Perivascular Epithelioid Cell Tumor

Authors

Brad D. Barrows, D.O., M.S. (Fellow) and Deepti Dhall, M.D. (Faculty)

Subject: Liver tumor
Clinical History

The patient is a 57 year old female with history of benign spinal tumor status-post 3 resections, who was seen for progressive left lower extremity weakness and back pain. CT imaging identified an incidental 3 cm arterial enhancing mass in segment 3 of the liver with no evidence of cirrhosis, portal hypertension, or hepatomegaly. Physical exam and history were negative for gastrointestinal abnormalities. Lab studies showed normal liver function tests. Hepatitis serologies and alpha-fetoprotein were negative. Due to imaging findings suspicious for malignancy, left lateral segmentectomy was performed to remove the liver mass.

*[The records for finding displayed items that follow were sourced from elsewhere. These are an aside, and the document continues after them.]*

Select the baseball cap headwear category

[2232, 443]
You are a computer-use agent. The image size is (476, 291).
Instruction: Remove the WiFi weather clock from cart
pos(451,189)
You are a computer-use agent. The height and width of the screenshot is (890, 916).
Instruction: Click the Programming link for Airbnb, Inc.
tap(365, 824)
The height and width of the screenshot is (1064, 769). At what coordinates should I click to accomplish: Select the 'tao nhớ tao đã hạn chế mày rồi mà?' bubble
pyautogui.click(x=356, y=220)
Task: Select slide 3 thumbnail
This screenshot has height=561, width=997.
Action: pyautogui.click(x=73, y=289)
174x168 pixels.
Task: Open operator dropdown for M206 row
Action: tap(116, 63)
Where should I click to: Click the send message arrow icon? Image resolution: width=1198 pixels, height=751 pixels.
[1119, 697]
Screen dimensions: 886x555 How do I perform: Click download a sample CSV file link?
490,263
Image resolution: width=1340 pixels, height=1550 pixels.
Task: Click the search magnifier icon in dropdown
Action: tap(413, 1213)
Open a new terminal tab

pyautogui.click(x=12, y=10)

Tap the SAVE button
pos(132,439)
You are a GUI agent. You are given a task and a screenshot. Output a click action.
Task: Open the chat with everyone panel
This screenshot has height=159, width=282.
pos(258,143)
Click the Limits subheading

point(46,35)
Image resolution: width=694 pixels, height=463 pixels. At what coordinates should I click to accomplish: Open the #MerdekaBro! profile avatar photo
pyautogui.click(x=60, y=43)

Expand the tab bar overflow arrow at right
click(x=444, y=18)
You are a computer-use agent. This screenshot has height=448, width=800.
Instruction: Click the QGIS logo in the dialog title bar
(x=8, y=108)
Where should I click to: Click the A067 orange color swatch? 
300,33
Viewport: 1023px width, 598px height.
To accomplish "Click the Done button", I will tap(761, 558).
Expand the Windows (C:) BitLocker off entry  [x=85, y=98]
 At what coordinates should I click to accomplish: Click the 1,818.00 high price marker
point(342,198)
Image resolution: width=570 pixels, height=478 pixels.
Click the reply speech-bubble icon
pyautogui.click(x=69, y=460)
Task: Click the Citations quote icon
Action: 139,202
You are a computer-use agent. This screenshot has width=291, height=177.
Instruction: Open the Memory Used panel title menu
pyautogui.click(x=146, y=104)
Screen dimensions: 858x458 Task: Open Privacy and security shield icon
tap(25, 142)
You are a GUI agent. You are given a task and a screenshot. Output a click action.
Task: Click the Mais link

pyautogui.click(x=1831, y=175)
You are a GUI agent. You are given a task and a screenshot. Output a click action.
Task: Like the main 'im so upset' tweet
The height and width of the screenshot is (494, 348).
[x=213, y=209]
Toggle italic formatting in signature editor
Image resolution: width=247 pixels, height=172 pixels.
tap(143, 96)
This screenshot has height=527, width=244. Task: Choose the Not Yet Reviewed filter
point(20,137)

Additional Immunohistochemistry Studies

Tumor cells are negative for Hepar, CD163, Pancytokeratin, S100 (polyclonal), Synaptophysin, PAX-8, CD117, DOG-1, Desmin, Arginase-1, and SOX10.

Diagnosis

Perivascular epithelioid cell tumor (PEComa)

Discussion

Perivascular epithelioid cell neoplasms (PEComas) comprise a family of tumors including angiomyolipoma (AML) of the kidney, clear cell sugar tumor (CCST), lymphangioleiomyomatosis (LAM) of the lung, and rare tumors in other tissue locations. PEComa of the liver is an exceedingly rare, predominantly sporadic tumor occurring primarily in middle aged females (female to male ratio 7:1). PEComas are generally indolent tumors cured by excision. However, rare tumors with malignant features have been reported to demonstrate aggressive behavior including distant metastasis.

In 2005, Folpe and colleagues compiled 26 cases of PEComa from various body sites with clinical follow-up to characterize the behavior of these tumors. Tumor progression was observed in 6 patients with local recurrence and distant metastasis. Features of these 6 tumors (size > 8 cm, mitotic activity >1/50 HPF, and/or necrosis) were strongly associated with poor clinical outcomes (see reference).

Despite the rarity of these tumors, surgical removal and thorough histomorphologic examination is important to rule out potential malignant features and aid appropriate clinical management.

References

Folpe AL, Mentzel T, Lehr HA, Fisher C, Balzer BL, Weiss SW. Perivascular epithelioid cell neoplasms of soft tissue and gynecologic origin: a clinicopathologic study of 26 cases and review of the literature. Am J Surg Pathol. 2005 Dec;29(12):1558-75.